Adina - the Australian Reptile Park's resident female dingo - spent the day with her two-and-a-half week old puppies, who have opened their eyes for the first time in recent days. Staff at the Central Coast wildlife sanctuary say the pups have also just started to take their first wobbly steps.
"In my time of looking after dingoes and their pups I have never seen such a caring and wonderful mum like Adina," dingo keeper Erica said. "She's so sweet and gentle with her babies and now that they have opened their eyes, it's amazing to see them look at her with such adoration."
The Australian Reptile Park breeds dingoes to educate people about the importance of the species in the eco-system, to protect them from extinction and dispel the myth that the dingo is a dangerous pest.
"As cute as our gorgeous puppies are, they're actually already working as an ambassador to raise positive species awareness for dingoes," Erica said. "The dingo plays a very important role in the Australian eco-system and sadly they're facing being hunted and baited in the wild, when in fact we need them to balance out the feral fox and cat population which is contributing to the rate of mammal extinction."

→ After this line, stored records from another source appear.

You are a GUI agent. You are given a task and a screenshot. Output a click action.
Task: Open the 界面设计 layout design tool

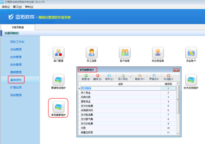[154, 77]
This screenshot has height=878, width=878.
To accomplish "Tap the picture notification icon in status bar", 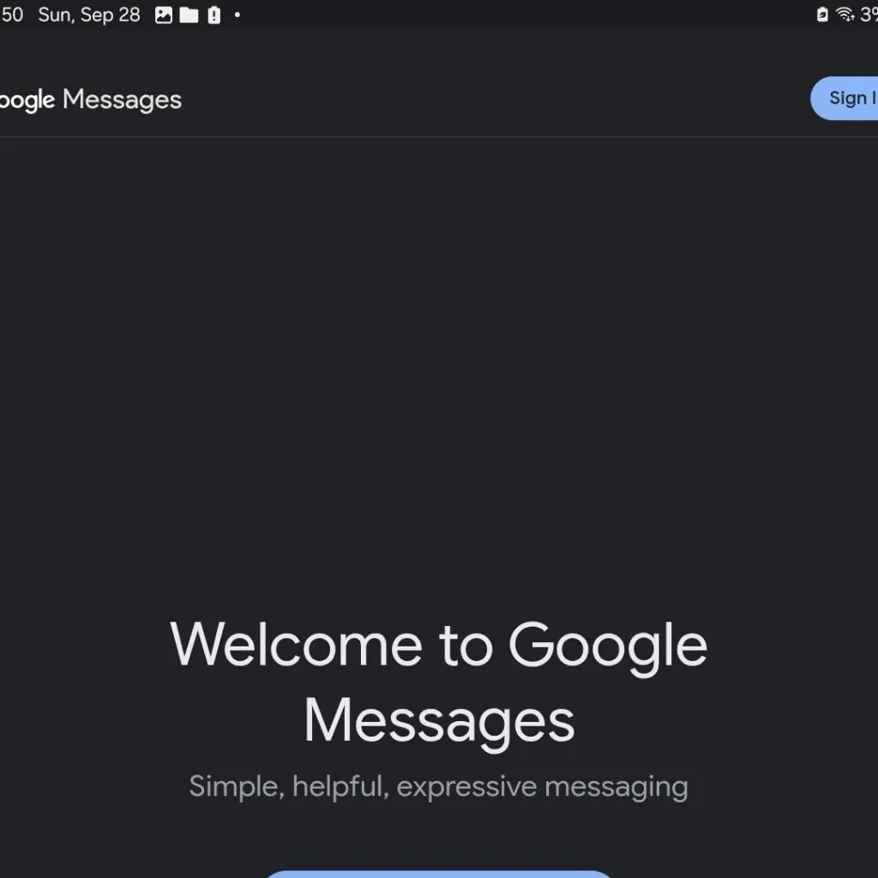I will (x=164, y=15).
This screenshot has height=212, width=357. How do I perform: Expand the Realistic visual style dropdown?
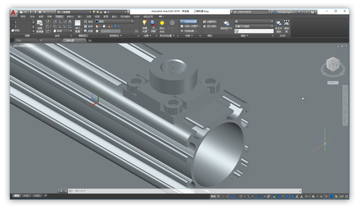coord(114,22)
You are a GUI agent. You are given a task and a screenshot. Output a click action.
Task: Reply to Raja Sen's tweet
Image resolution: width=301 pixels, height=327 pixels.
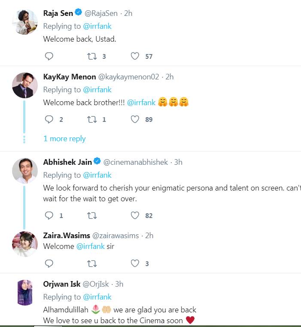tap(49, 56)
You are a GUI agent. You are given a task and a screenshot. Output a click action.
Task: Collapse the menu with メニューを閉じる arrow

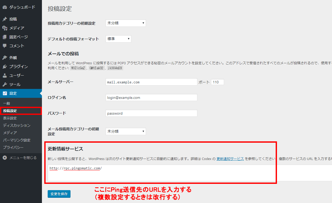[5, 158]
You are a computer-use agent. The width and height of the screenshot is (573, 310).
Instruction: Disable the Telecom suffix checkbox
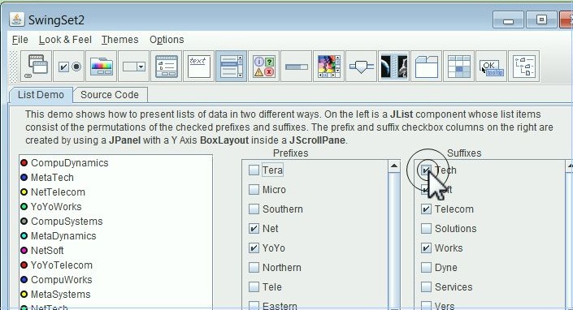point(426,209)
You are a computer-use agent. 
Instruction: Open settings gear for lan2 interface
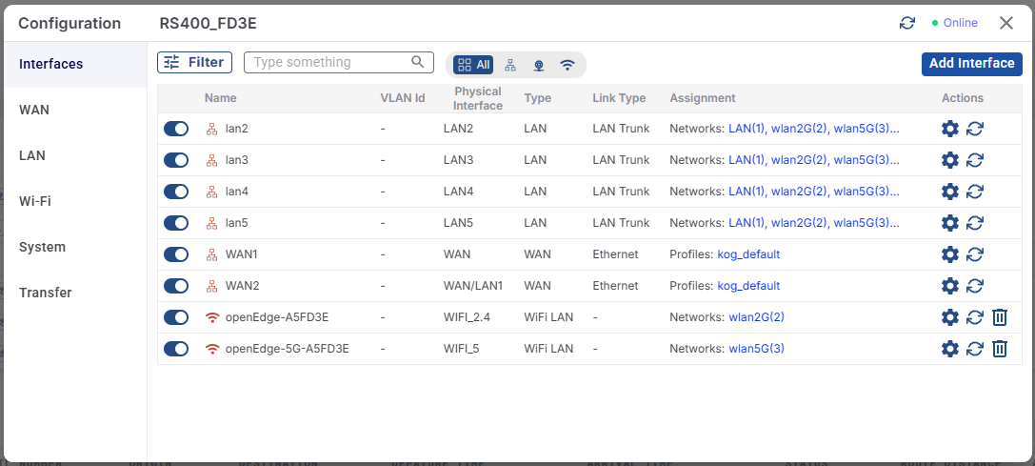click(x=949, y=129)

You can see Adina and her pups inside the dingo enclosure at the Somersby park.
Study targets back pain
Most people know someone with a bad back. And although it's a common ailment, Topics reckons that's no consolation for the discomfort it can cause.
Depending on who you speak to, there are a range of ways to treat the problem.
Sean Sadler, a PHD candidate from the University of Newcastle, is conducting a clinical trial into the effectiveness of some common allied health treatments for chronic lower back pain.
He's looking for volunteers to help with the study - both lower back pain sufferers as well as people who aren't afflicted.
"Something isn't working and we want to try and help improve function and reduce pain of sufferers in the community," he said.
Volunteers - aged between 18 and 65 - will be asked to visit either the uni's Ourimbah campus or Wyong Hospital for one to two hours on three occasions.
It will involve short surveys and several non-invasive clinical measurements.
Anyone who can help out should contact Sean at email@example.com or 4349 4655.
LICENCE PLATE THEFTS
Meanwhile, there's been some mischief up the valley in recent weeks with a spike in cases of thefts from motor vehicles.
Police say there were 50 instances across Cessnock (34), Singleton (11) and Muswellbrook (5) in April alone.
It wasn't only valuables left in the car that were taken - almost half these cases (42 per cent) were instances of number plates being stolen.